Sam Zimmerman, the co-curator of the new horror streaming service Shudder, says watching scary movies is, “a beautiful way of confronting our anxieties and fears and laughing at those anxieties and fears. It’s a way of touching the void without actually stepping foot in it.”

Zimmerman, along with long time Toronto International Film Festival’s Midnight Madness programmer Colin Geddes, have populated Shudder with a comprehensive collection of horror films from around the globe, everything from classic horror like The Hills Have Eyes and newer shockers such as Sadako vs. Kayako.

“We are a curated streaming service and we’re trying to find the perfect medium between the streaming service and the best aspects of what we got out of video store days.”

In short, Zimmerman says, there are four main criteria when programming the service: Is it really cool? Do we think our members will love it? Is it contextually or historically interesting? Or is it just awesome?

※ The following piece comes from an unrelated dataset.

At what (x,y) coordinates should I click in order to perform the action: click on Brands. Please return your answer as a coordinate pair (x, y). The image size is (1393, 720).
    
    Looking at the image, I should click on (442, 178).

“We want you to really trust us,” he says.

“Whether the movies are under the radar or mainstream, we want you to feel like we’re looking out for what’s going on the service as opposed to just filling the service with an old thing just because it is horror.”

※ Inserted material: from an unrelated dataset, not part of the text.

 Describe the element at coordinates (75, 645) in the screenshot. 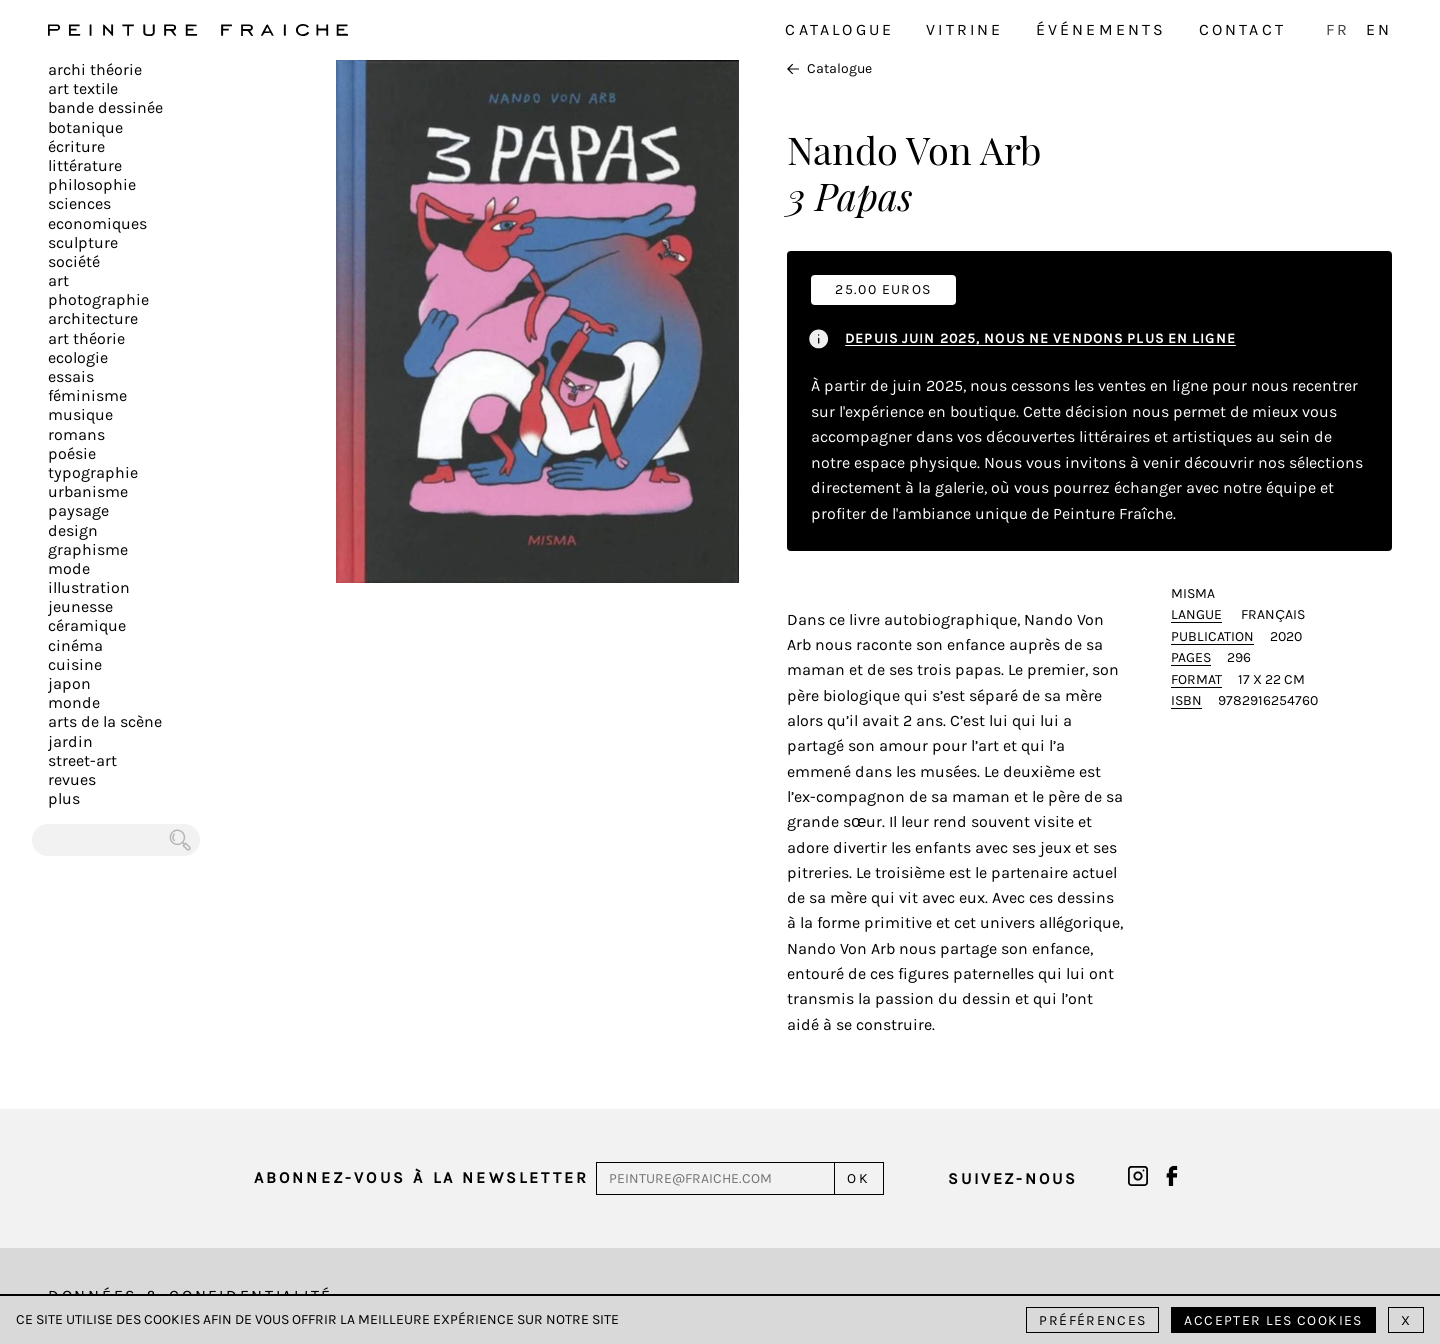

I see `Cinéma` at that location.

Available in the U.S. since last year, Shudder makes its Canadian debut on Oct. 20, just in time for Halloween.

“I think horror fans are optimists,” Zimmerman says. “I think we find the good in things even when the movie doesn’t come together as a whole, we’re really excited to point out what stuck with us within it. Horror can be made up of such striking imagery. Even when we watch movies as kids and perhaps now re-watch them and think, ‘It wasn’t that great a movie to begin with,’ we still remember those images that grabbed us. You can’t deny the power of that. I think we are inherently excited about what’s good about a movie.

“I also think horror fans are really film fans. Horror, at least for me, was a real gateway into experimental cinema and really surreal, strange work because of the nightmare logic of them.

“But I think it’s an avenue into all other sorts of arts and media.”

At the end of the day horror fans will check out Shudder not for a lesson in horror history but for the variety of chills and thrills. But why do people like to be terrified while watching movies? Alfred Hitchcock summed up the appeal of the scary movie in one brief sentence: “People like to be scared when they feel safe.”